Gentamicin Induces Necroptosis in Cultured Renal Tubular Cells
To examine the direct effect of gentamicin on tubular cell necroptosis, cultured LLC-PK1 and mIMCD cells were treated with gentamicin at various concentrations. Cell viability was evaluated by MTT assay after gentamicin treatment. Our data showed that gentamicin induced cell death in a dose-dependent manner in both cell lines (Figure 4A). The necroptotic pathway was examined next and revealed significantly increased expression of RIPK3 and MLKL in a dose-dependent manner in gentamicin-treated LLC-PK1 cells (Figure 4, B and C, respectively).
Figure 4.
Gentamicin induces necroptosis in cultured renal tubular cells. (A) Gentamicin (Genta) treatment increased cell death in a dose-dependent manner in LLC-PK1 and IMCD cells. Cells were incubated with 2–6 mM gentamicin for 24 hours. Cell viability was measured by MTT assay. ***P<0.001 versus control (Ctrl), ###P<0.001 versus 2 mM gentamicin, &&&P<0.001 versus 4 mM gentamicin; n=6. (B) Gentamicin induced upregulation of MLKL and RIPK3 in a dose-dependent manner in cultured cells by immunoblotting. Quantification of immunoblots was performed using ImageJ and illustrated in (E). *P<0.05 versus control, **P<0.01versus control, ***P<0.001 versus control, &P<0.05 versus 0.2 mM gentamicin, &&&P<0.001versus 0.2 mM gentamicin, ##P<0.01 versus 0.5 mM gentamicin. (C) Necroptosis inhibitor Nec-1 significantly rescued gentamicin-induced cell death in LLC-PK1 and IMCD cells as measured by the MTT assay.
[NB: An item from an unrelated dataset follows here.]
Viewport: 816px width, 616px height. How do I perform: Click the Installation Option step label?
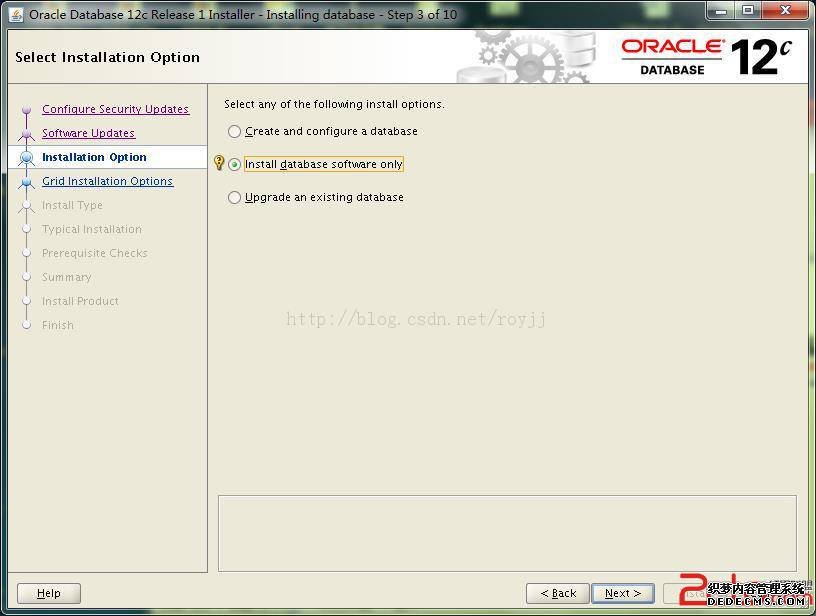(x=94, y=157)
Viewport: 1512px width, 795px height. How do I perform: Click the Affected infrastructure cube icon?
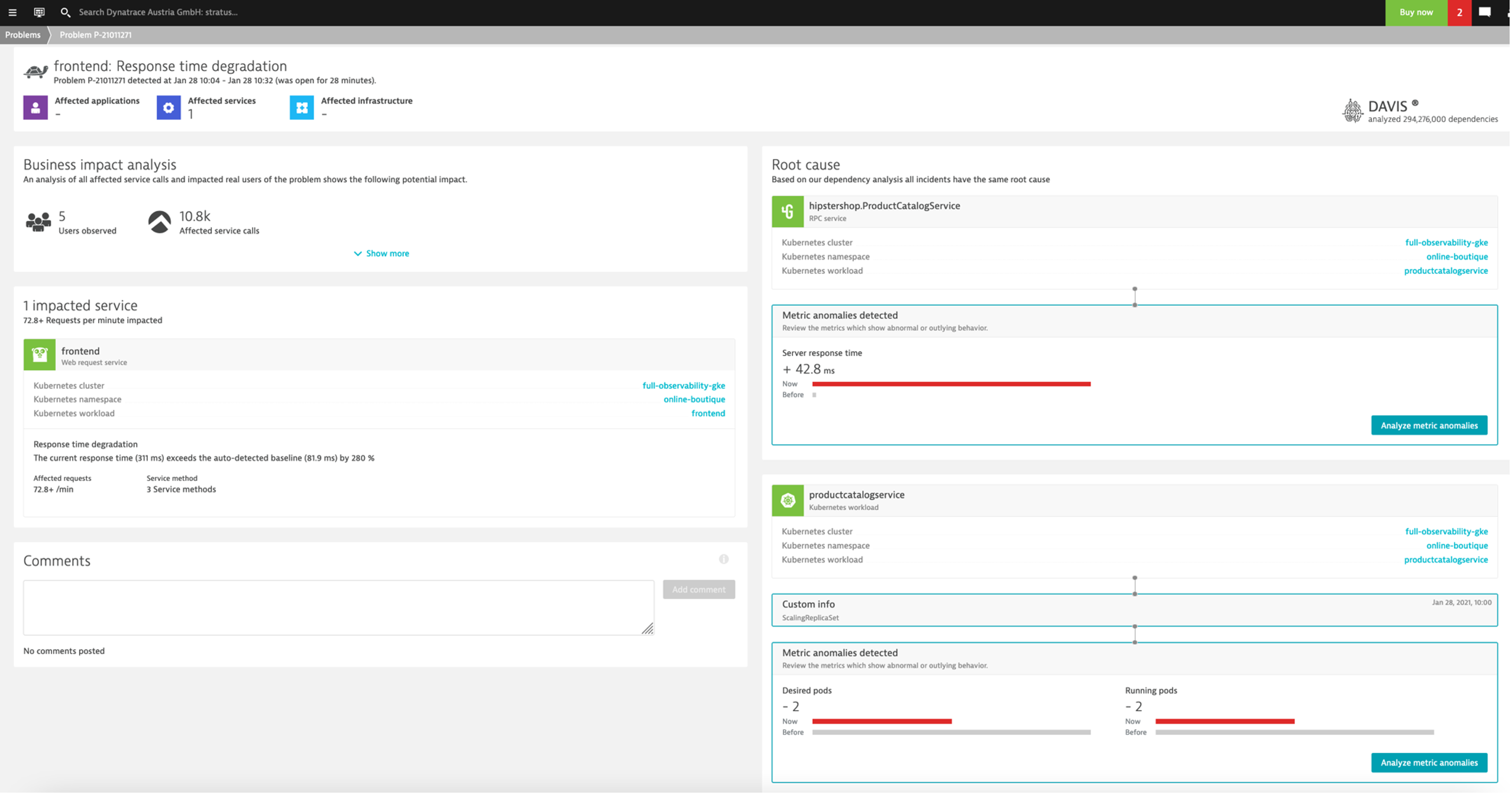point(301,107)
Gentamicin (GM; 2 mM) was incubated with or without 60 μM Nec-1 (N) for 24 hours in LLC-PK1 and mIMCD cells. ***P<0.001 versus control, ###P<0.001 versus 1 mM gentamicin. (D) Nec-1 treatment prevented the upregulation of MLKL and RIPK3 expression induced by gentamicin in cells. Quantification of immunoblotting was performed using ImageJ and illustrated in graph (F). *P<0.05 versus control; #P<0.05, ##P<0.01 versus gentamicin; &&P<0.01 versus gentamicin+Nec-1 (30 μM). (G) Nec-1 treatment prevented gentamicin-induced plasma membrane translocation of MLKL in LLC-PK1 cells and membrane accumulation of pMLKL in mCCDC11 cells. (H) Fluorescence signal of MLKL and pMLKL accumulated on the plasma membrane was quantified by ImageJ and plotted. ***P<0.001 versus control, ###P<0.001 versus gentamicin. MW, molecular weight.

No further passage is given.